Antimicrobial: many materials have antimicrobial properties, such as silver and copper that kill microorganisms, polymers and paints that do not allow bacteria to adhere to surfaces and form colonies, and photocatalytic surfaces that kill microorganisms when activated by light, usually in the ultraviolet spectrum.
Biocompatibility: this is relevant to implants and devices that are used within the body. The surrounding tissues must accept an implant without it, for example, causing an immune response, allergic or inflammatory response or cancer. The surface of the implant must not lose material or create chemicals through, for example wear or corrosion, that will damage the body.
Composite surface coating applications
Asking for a material and surface coating that has all the above properties is a tall order. In practice, a medical device or implant would not require all the above properties. However, by using composite or duplex coatings, it is possible to combine several surface coatings to deliver a range of properties required for medical applications
Chemical vapour deposition (CVD) is a surface coating technology that deposits extremely thin films of the coating onto the substrate, as the reagents are flowed over a high temperature substrate.
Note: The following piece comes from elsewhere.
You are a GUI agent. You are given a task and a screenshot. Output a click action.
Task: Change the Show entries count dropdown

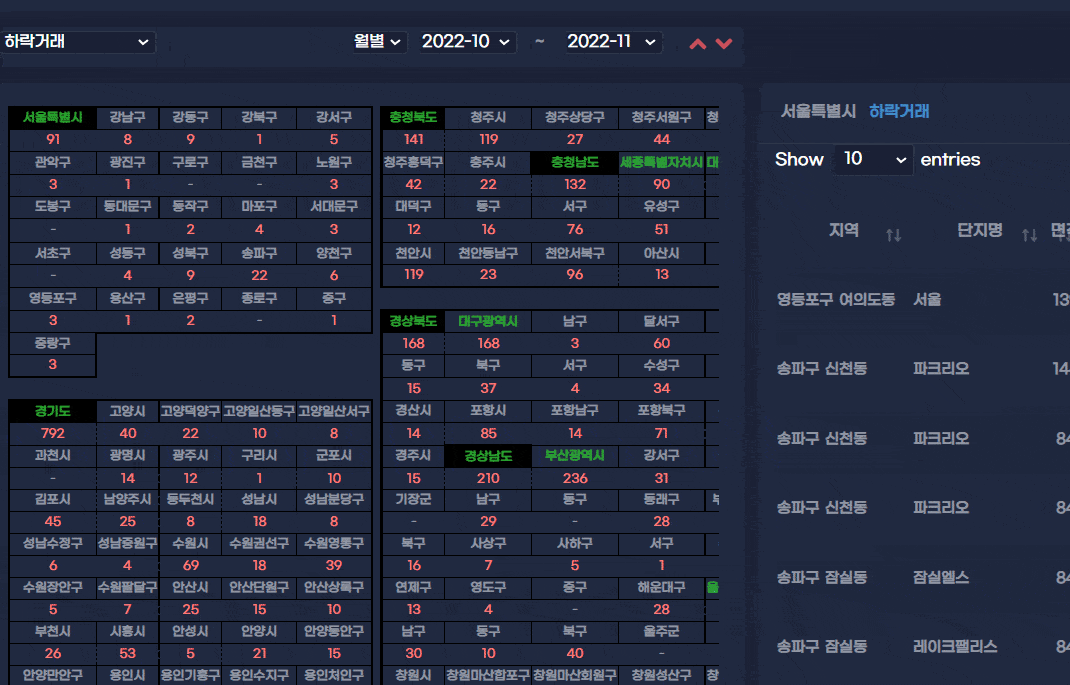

The substrate is heated to 600-1100 degrees centigrade, causing the reagents in the gas to react to form a thin film coating, which sometimes includes the substrate, depending on the reagent. The advantages of the approach include specifying the reagents to deliver coatings with different properties. Furthermore, because the reagents are a gas flowed around the substrate, it gives a consistent coating, unlike line-of-sight methods. Finally, when used to deposit polymer thin films via CVD polymerisation, multi-layered CVD is used for pharmaceutical and antimicrobial antifouling applications.
Thermal spray coatings can add a coat of anything that can be melted, via flame, plasma or electric arc spraying. Composite coatings with multiple properties can be created by combining several coating substances. The coating is formed as a gun sprays the substrate with the coating material as droplets, which mechanically bond to the substrate. Although used for biocompatible coatings on medical implants, the technique is line-of-site so the coating may not be consistent. Furthermore, there is no bond with the substrate surface, which must be specially cleaned and roughened before coating.
Magnetron sputtering deposition is a form of physical vapour deposition (PVD) that uses strong electromagnets to control how sputtered atoms from the source material are deposited onto the target substrate. The advantage of this surface coating technology is the precision control that materials engineers have over the structure and thickness of the coating. The composition of the source gas can be varied to tailor the composition of the surface coating, depending on the needs of the end application. Anti-microbial textiles feature composite layers of copper, zinc and titanium applied by magnetron sputtering deposition.
Plasma electrolytic oxidation (PEO) uses an electrolyte bath and plasma to form a ceramic-like multi-later coating on light and valve metals and their alloys. The multi-layered coating’s top layer is also highly porous. In addition to forming the base layer from the substrate so there are no bonding issues, uniquely, PEO incorporates the contents of the electrolytic bath in the top porous layer of surface coating. As a result, it is the perfect surface coating technology that can, for example, introduce a photocatalyst such as TiO2 into the porous layer. The top layer can be further customised with other reagents to introduce greater corrosion and wear resistance, hydrophobic/hydrophilic properties and thermal barrier coatings. Because the layers are formed from the substrate, and incorporate the electrolyte bath components into its microstructure, there are no bonding issues, and the surface does not flake or leak ions. As a result, biocompatibility is high.